TASK TO CARRY OUT: What lines in the records include the string "width"? Return each one.

DATA FOR REVIEW:
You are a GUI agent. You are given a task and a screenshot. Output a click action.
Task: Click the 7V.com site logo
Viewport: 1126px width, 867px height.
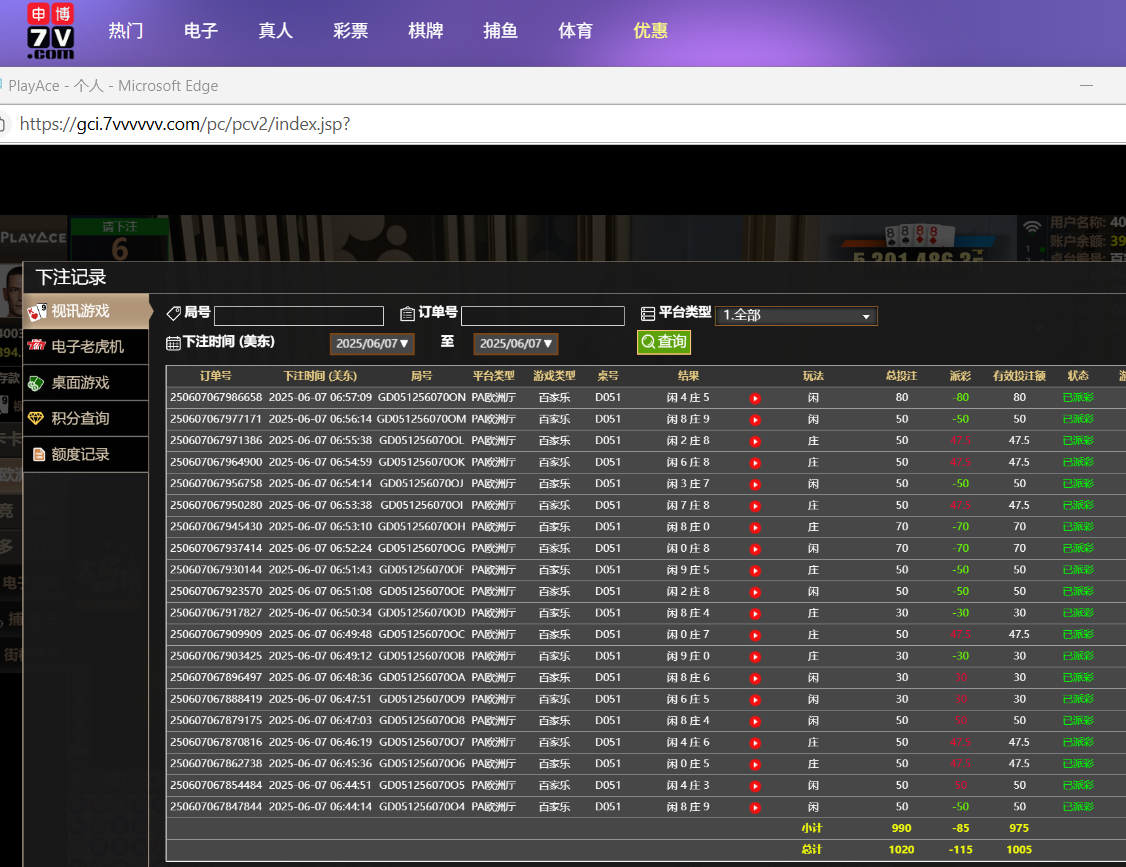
...
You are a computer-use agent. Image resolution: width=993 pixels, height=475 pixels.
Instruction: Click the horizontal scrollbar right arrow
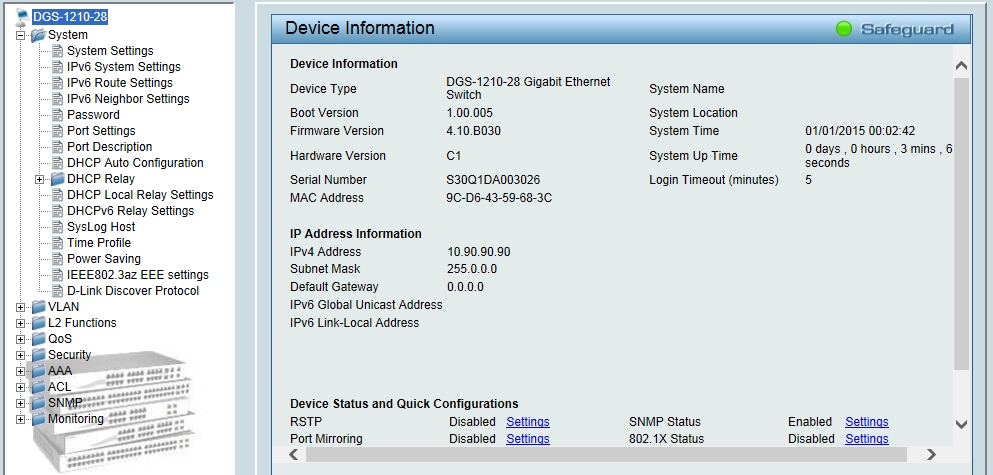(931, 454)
==
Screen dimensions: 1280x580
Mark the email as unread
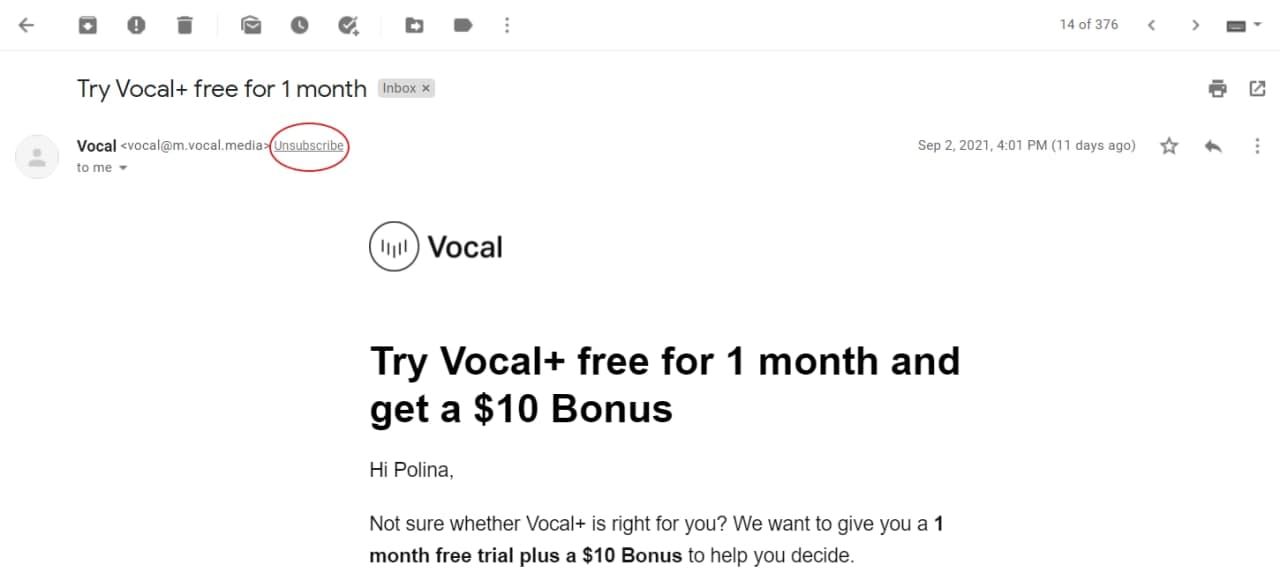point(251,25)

RESPONSE TO THE EXERCISE:
Viewport: 1126px width, 867px height.
You are a computer-use agent. Image resolution: width=993 pixels, height=475 pixels.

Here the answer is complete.